Equity markets jumped after the payrolls release and continued to push higher over the session, buoyed by expectations the Fed will take a go-slow approach to tapering. The S&P500 and NASDAQ were both up around 0.8%, with both indexes reaching fresh record highs. Likewise, commodity prices were broadly higher, with Brent crude oil up 0.2% while copper and gold rose 0.6%. The OPEC+ meeting broke up without an agreement on supply, with the UAE holding out for a higher baseline for its own production, and talks are due to restart today.
Turning to domestic developments, there was another significant flattening of the NZ yield curve on Friday, with the spread between 2 and 10-year swap rates falling to 104bps, its lowest level since mid-February. The flattening of the curve over the past month has been caused both by an increase in short-term rates, as the market has brought forward the expected timing of RBNZ rate hikes, and falls in long-term interest rates. Global yield curves have also flattened sharply over this time. The 10-year swap rate declined 5bps on Friday, to 1.85%, while the 2-year swap rate edged 1bp higher, to 0.80%.
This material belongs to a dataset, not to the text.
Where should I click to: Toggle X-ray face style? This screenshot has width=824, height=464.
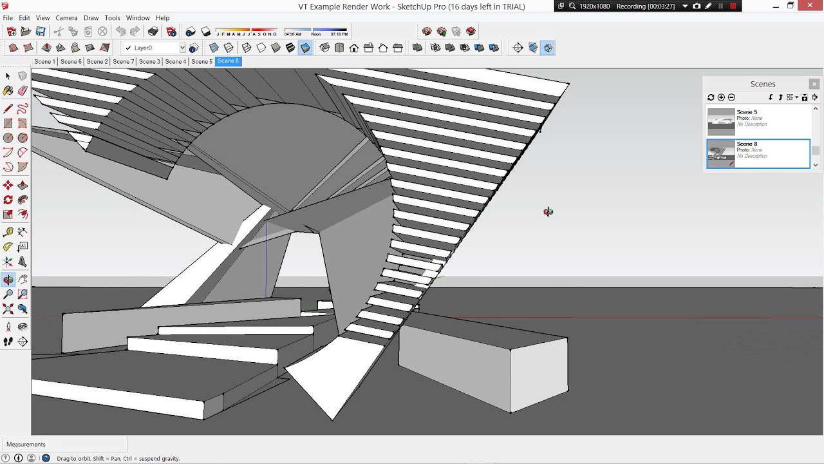click(214, 48)
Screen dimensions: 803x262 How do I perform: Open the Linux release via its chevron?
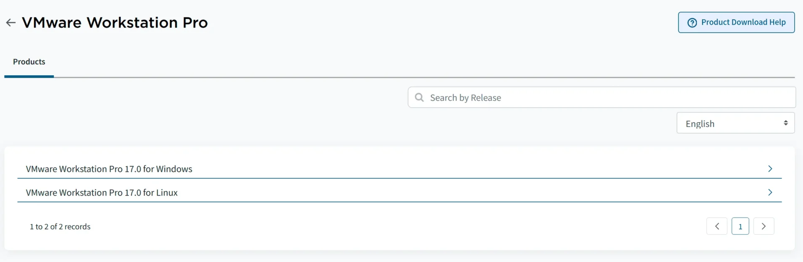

The RBNZ kept its QE purchase pace unchanged at $200m for this week while reducing the number of buyback operations from three to two (and the number of bonds it aims to purchase from six to four). While a minor technical change, the shift to two buyback windows arguably sets the scene for future reductions to the bond buying pace. Government bond yields fell by up to 8bps at the long end of the yield curve on Friday, with the 10-year rate finishing the week at 1.82%, outperforming global peers like Australia and the US. The bond market has, so far, shrugged off the increase to bond tender supply in July,
It should be a quiet session ahead with the US on holiday for Independence Day and little by way of major data releases. Tomorrow sees the release of NZIER’s Quarterly Survey of Business Opinion (QSBO), which is likely to signal an economy affected by significant capacity constraints and growing inflation pressures. The RBA meeting tomorrow afternoon, and Governor Lowe’s post-meeting remarks, is a key focus for the week ahead. The firm consensus is that the RBA won’t extend its Yield Curve Target bond to the November 2024, instead keeping it at the April 2024 for now (the market is well ahead of the RBA, having priced around 30bps of hikes by the end of 2022). There is less consensus on what will happen with QE, although our NAB colleagues think a taper is now priced in. The Fed minutes are released on Thursday morning and will be closely watched for any discussion around a timeline and more specific criteria for tapering. Finally, Bloomberg reports that the ECB will hold a special meeting later this week to conclude its year and a half long strategy review. The ECB is expected to shift its inflation target from the current “close to, but below, 2%” to something more symmetrical around 2%.